→ **Task prompt**
Extract the stretch of material running from the line that contains "The width and height of the screenshot is (601, 394)." through the line that contains "Looking at the", both ends included, and reproduce those lines word for word. Omit the pictures from your answer.

→ **Dataset**
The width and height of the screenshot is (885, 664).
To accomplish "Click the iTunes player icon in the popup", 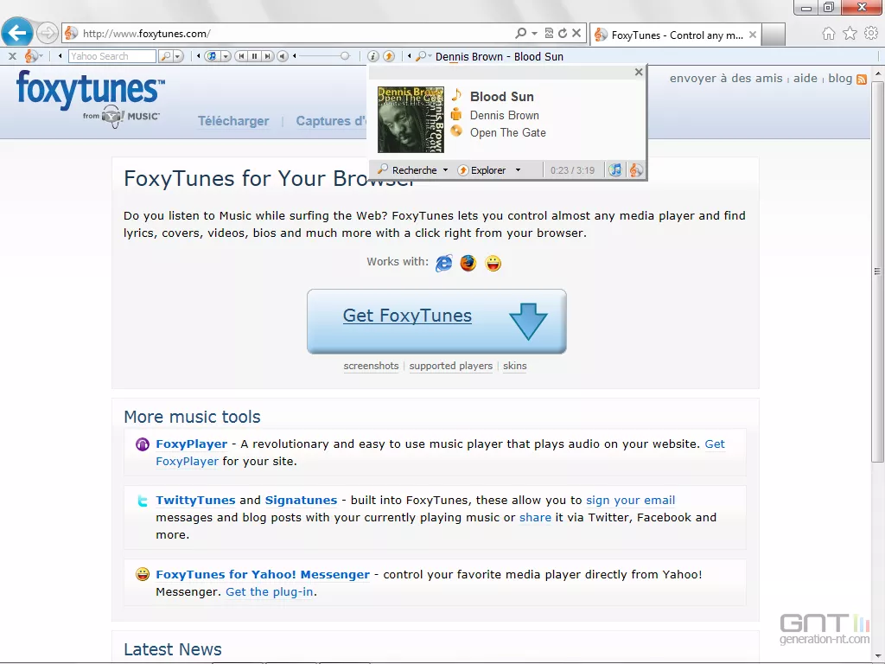I will click(x=614, y=170).
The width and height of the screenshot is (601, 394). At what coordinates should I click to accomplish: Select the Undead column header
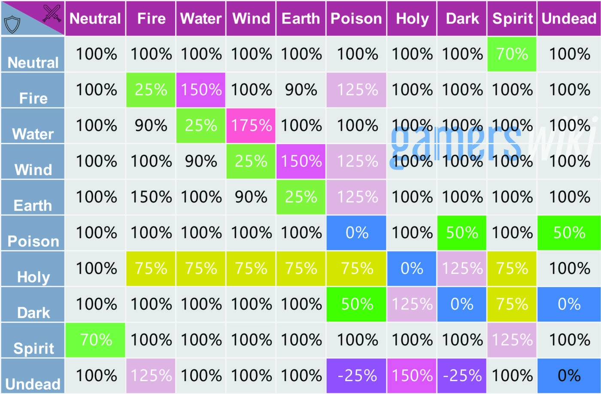(569, 18)
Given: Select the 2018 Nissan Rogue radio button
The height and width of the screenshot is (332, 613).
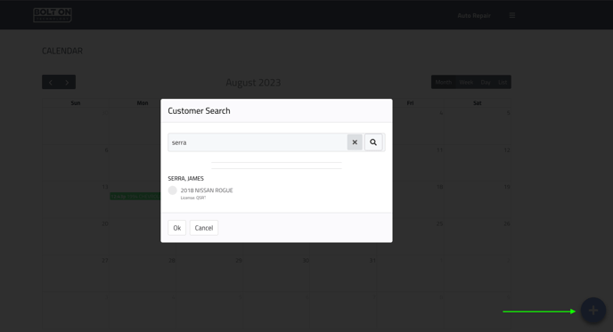Looking at the screenshot, I should point(173,190).
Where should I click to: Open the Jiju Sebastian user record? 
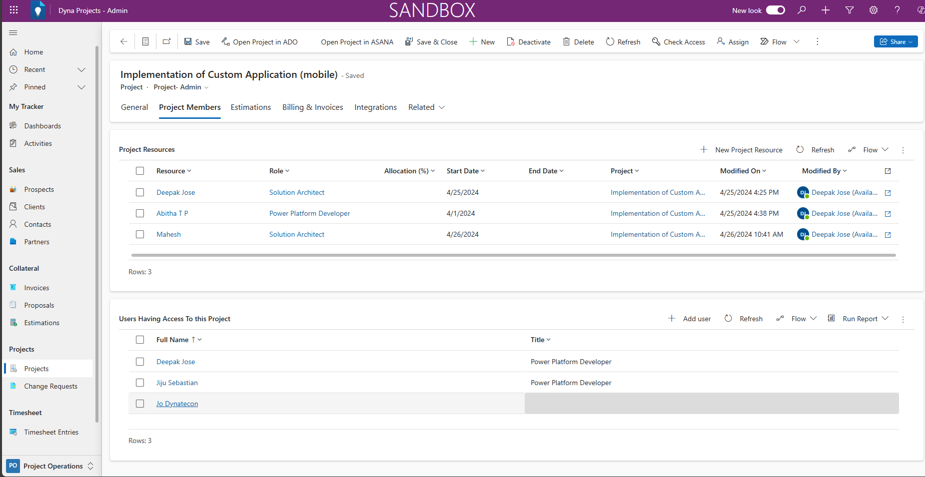point(177,382)
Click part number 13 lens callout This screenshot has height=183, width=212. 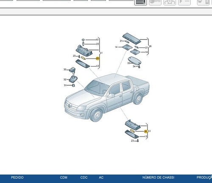click(145, 136)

→ **Task solution**
The width and height of the screenshot is (601, 394). At what coordinates should I click to accomplish: Select the Undead column header
(569, 18)
Given: Select the 2018 Nissan Rogue radio button
The height and width of the screenshot is (332, 613).
Looking at the screenshot, I should point(173,190).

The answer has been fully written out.